Exercise task: Report every line of the records below that contains the word "Click".

Element and text position data:
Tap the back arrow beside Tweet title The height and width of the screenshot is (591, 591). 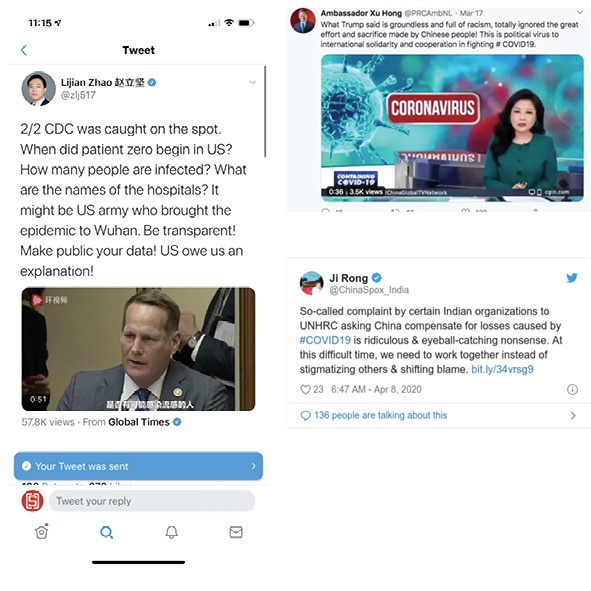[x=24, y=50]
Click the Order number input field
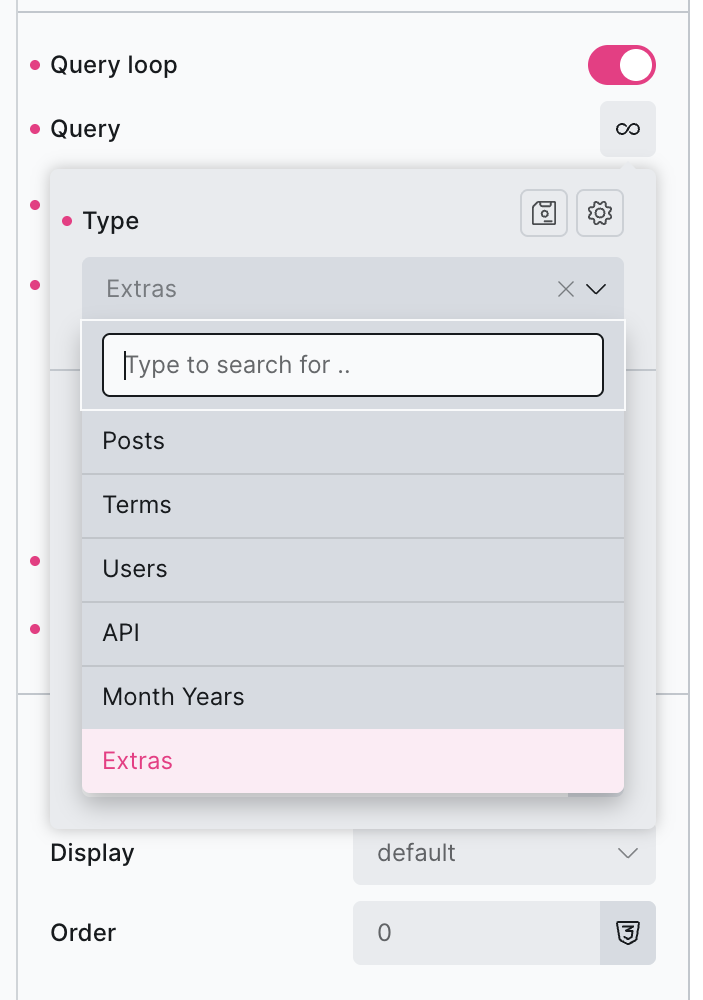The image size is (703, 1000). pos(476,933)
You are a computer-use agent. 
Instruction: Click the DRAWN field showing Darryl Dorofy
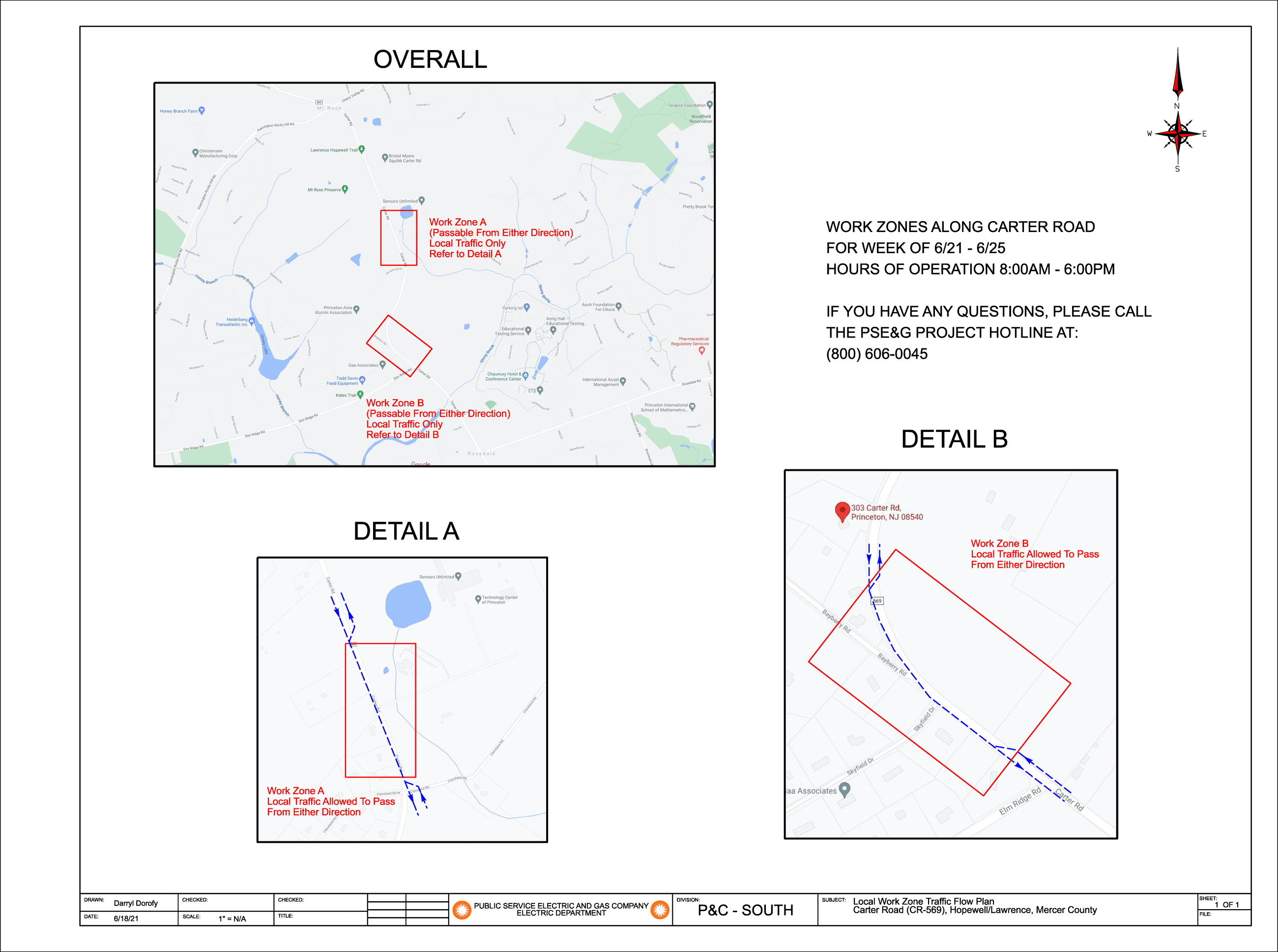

Output of the exercise:
Click the Order number input field
Instruction: Click the DRAWN field showing Darryl Dorofy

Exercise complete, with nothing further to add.